The force of his words stopped my tears cold.
Something happened then, as he stared into my eyes, his thumbs lightly stroking the line of my jaw.
I sucked in a deep, shaky breath. His eyes seemed to be made of moonlight and fog. I could see my face reflected in them.
And I remembered. I remembered everything as though I were reliving it again.
He tried to pull away as the stolen memories tore through my mind. But I seized his hands. Held them there.
He didn’t fight me. But then, he always knew he could take it back again.
I was only about two or three the first time I remembered seeing him clearly. There had been other times, but they were fuzzier. Like when he’d smiled down at me in my crib. Or the time when I was at the park with my mother, my excited voice driving him away when I called out to him to come play.
The time he found me crying at the store was so clear it could have been yesterday.
I was lost and scared, and then suddenly he was beside me, his big, warm hand curling around my smaller one.
“It’s you,” I said, my tears evaporating as we walked through the store.
Nodding his head, he crouched down beside me, and pointed.
My mother looked so scared as she hurried through the store. As though she’d thought I was gone forever.
“Mommy, you got lost,” I shouted.
She let out a happy gasp, and ran toward me, pulling me into her arms. The smell of her shampoo enveloped me.
By then I knew not to mention him. Instead, I stared over her shoulder until I could no longer see him.
I was fascinated with the man who had moons for eyes.
There had been so many times, and over the years he never changed. It was as though he lived outside of time.
I think I always loved him. But somewhere along the way, as I grew older, my love matured into something more.
I realized he would always be there when I needed him. So I started putting myself in danger, knowing he would come.
When I was eight, I jumped out of a tree. I wasn’t high enough to do any damage. But he came.

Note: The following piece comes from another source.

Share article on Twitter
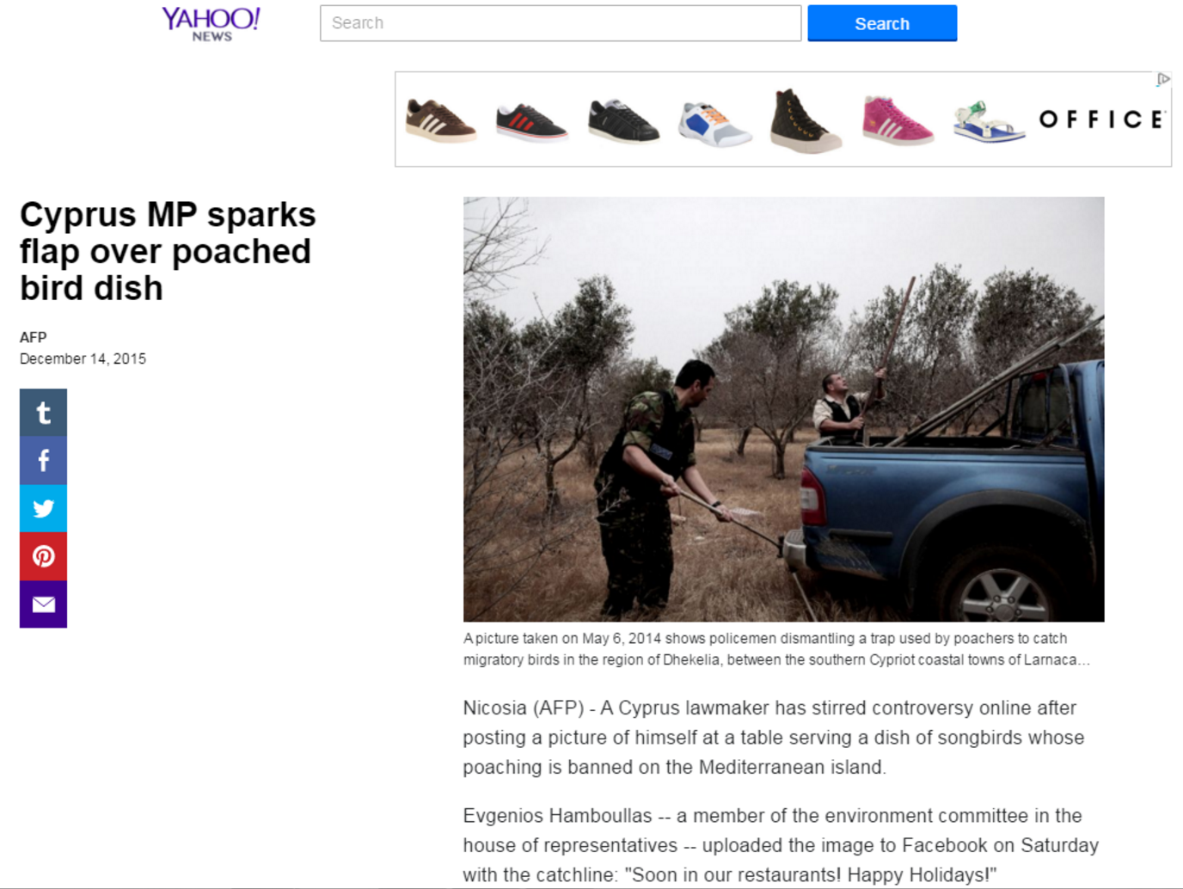Image resolution: width=1183 pixels, height=889 pixels. pyautogui.click(x=43, y=509)
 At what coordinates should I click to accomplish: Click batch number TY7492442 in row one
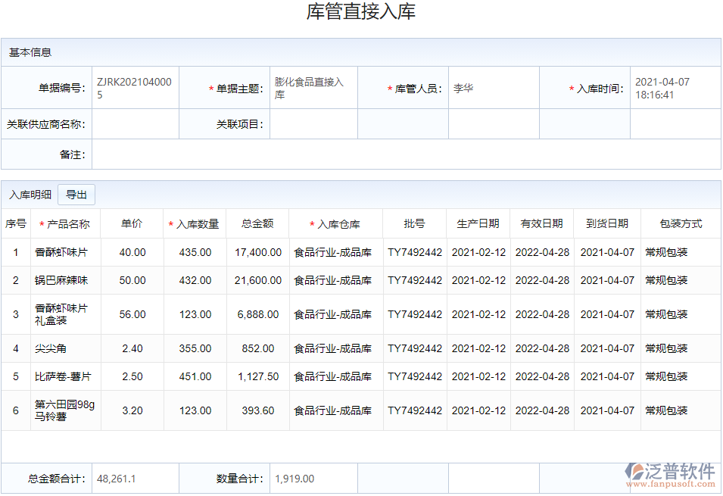413,252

He caught me in his arms and set me down. Then he left again.
When I was nine, I jumped off the roof of my classroom. I wasn’t especially imaginative at that age.

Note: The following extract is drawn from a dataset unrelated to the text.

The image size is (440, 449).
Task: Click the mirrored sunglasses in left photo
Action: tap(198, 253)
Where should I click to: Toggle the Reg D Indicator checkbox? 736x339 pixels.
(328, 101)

That was the first time I worried he wouldn’t come, as I felt myself plummet through the air toward the pavement below.
He did come, though, catching me at the last moment. I think he meant to give me a scare. And it worked. I didn’t try again for a long time.
The night my mother died I was reckless. He found me on the roof of our apartment building, my skinny legs dangling over the ledge as I peered down, wondering what death felt like.
I was still wearing the purple dress, and had bunched it up between my thighs.
When I felt my forehead prickle, I stared at the movement of my
knobbly
knees, afraid to move. I didn’t want to scare him away.
When I turned my head he was sitting beside me, his long jean-clad legs dangling in time with mine.
I glared at him. “Why didn’t you save her?”
He never did answer me. He just sat with me until he heard my father coming up the stairs.
I turned instinctively at the sound of my father’s voice. And when I turned back he was gone.
After that I did everything and anything I could think of to make him come back, getting more and more daring as I graduated from jumping from great heights, to stepping in front of a car when I was fifteen.
I knew never to question him. Whenever I did, he left. I just wanted to see him again.
I was fifteen when I first told him I loved him. And the day I turned sixteen, I tried to kiss him. But he grabbed my arms, holding me away from him, a haunted look in his eyes as he shook his head.
“Why not?” I demanded, feeling completely humiliated. I had saved my first kiss for him, and had been planning it for months. “Don’t you love me back?”
“I’m not part of your future,” he whispered against my hair, his voice husky.
That’s where my memories stopped. Completely and abruptly. But his didn’t. They continued.
He was always watching me. Looking over me.
My very own guardian angel.
I felt so safe, then. Like nothing could ever hurt me again.
His body stiffened, and he started to pull away, but not before I saw that night in the parking lot through his eyes. He was running toward the car, the parking lot bouncing up and down with his movements.
My pale face stared out the back window in horror.
The man I called Scar crouched behind the car, his gun raised, ready to leap up and shoot me.
“It was you?” I searched his face. I could see the love shining in my eyes reflected in his, and I knew he felt the same way I did. That we were meant for each other.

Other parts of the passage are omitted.